Training begins for Hardin jail; no inmates yet

 

This 2009 photo shows the entrance to the Two Rivers Detention Center in Hardin. / AP Photo/Matthew Brown, File
This 2009 photo shows the entrance to the Two Rivers Detention Center in Hardin. / AP Photo/Matthew Brown, File

By Matthew Brown, The Associated Press

BILLINGS — A private corrections company from Louisiana is starting to train guards — but still doesn’t have any inmates — for a jail in Hardin that has sat vacant since it was built in 2007, company and town officials said Monday.

Steve Afeman with Emerald Correctional Management said a warden and other personnel have been hired and about 30 guards will be training through the week at the 464-bed Two Rivers Detention Facility.

The company intends to solicit inmates from Native American tribes, counties and the U.S. Marshals Service, Afeman said.

No agreements have been reached, and Chief Deputy Rod Ostermiller with the Marshals Service in Billings said he is not aware of any discussions between his agency and the Lafayette, Louisiana-based company.

The $27 million jail rose to notoriety in recent years after its backers failed to get any contracts for inmates, prompting desperate Hardin officials at one to point to offer to take in suspected terrorists held in Guantanamo Bay, Cuba. A California man later duped officials with a grandiose plan to turn the jail into a military training camp.

The jail is owned by Hardin’s economic development agency, Two Rivers Authority. Emerald signed an operating contract with the authority on May 6 to run the jail, Two Rivers Chairman Jon Matovich said.

Two Rivers would receive 50 cents per day for every inmate under the terms of the deal, Matovich said.

“Everything is signed, the ball’s in (Emerald’s) court and they’re doing a great job,” Matovich said. “Anything that goes on at the facility from now on is Emerald’s stuff. As soon as they get their staff trained and get things rolling, I’m sure they will have some inmates.”
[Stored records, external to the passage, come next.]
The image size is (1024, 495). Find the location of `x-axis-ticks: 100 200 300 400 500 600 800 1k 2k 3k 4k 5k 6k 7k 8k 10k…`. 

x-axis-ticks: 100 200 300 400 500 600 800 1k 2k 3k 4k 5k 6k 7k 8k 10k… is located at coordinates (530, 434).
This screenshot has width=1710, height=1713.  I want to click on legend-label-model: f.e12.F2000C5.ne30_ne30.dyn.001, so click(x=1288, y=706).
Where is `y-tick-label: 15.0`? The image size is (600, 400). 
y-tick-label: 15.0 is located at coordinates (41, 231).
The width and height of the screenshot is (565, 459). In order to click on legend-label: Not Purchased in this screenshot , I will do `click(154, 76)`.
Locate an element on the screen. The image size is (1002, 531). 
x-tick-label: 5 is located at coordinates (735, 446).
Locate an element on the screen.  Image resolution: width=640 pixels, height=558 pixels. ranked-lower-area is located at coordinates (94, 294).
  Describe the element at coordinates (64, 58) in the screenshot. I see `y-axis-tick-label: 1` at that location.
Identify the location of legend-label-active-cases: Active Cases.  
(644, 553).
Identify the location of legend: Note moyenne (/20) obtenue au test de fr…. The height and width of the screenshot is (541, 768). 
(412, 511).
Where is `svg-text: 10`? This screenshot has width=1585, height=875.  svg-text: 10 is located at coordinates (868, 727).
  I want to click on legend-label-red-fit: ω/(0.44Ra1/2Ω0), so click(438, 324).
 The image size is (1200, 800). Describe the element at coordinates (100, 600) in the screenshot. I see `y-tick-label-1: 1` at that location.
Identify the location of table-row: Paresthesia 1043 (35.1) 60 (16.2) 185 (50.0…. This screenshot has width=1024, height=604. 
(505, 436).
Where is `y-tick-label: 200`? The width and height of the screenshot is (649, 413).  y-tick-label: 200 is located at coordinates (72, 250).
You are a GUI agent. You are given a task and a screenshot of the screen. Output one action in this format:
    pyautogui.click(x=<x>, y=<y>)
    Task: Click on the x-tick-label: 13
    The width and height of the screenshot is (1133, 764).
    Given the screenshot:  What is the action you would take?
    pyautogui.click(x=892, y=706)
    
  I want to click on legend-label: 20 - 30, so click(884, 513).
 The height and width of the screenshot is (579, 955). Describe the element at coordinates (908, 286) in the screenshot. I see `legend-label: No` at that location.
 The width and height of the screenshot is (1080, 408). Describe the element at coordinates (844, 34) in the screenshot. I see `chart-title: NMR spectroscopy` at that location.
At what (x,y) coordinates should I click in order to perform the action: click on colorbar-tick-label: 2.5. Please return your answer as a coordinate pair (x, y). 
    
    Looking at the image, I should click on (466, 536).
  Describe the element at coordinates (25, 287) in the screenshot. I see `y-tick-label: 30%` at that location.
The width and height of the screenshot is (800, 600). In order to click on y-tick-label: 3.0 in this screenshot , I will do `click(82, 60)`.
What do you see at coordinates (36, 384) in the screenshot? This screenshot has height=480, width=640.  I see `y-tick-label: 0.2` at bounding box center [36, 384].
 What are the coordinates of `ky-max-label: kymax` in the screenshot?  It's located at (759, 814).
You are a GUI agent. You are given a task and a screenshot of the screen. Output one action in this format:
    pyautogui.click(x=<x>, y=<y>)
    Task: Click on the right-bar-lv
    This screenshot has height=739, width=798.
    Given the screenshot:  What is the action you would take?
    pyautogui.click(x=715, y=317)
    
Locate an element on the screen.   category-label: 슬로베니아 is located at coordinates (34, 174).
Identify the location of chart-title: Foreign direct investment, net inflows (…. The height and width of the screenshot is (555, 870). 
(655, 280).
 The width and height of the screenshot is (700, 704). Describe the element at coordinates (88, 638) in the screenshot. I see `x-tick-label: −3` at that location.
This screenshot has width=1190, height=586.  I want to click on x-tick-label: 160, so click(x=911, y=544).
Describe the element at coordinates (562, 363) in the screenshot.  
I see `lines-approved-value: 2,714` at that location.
Afeman said representatives of Emerald planned to meet with leaders of tribes from Wyoming, Montana and the Dakotas beginning Wednesday to gauge their interest.

Afeman said in April that the company had reached a memorandum of understanding with the U.S. Bureau of Indian Affairs in which the agency endorsed the company’s plans. But on Monday, Afeman said there was no agreement with the federal agency and that Emerald was working directly with the tribes.

A former employee of the Wyoming Department of Corrections was hired as warden, Afeman said. Kenneth Keller spent three decades with the state agency and in 2008 was appointed warden of the Wyoming Honor Farm, a minimum security facility in Riverton for inmates preparing to re-enter society.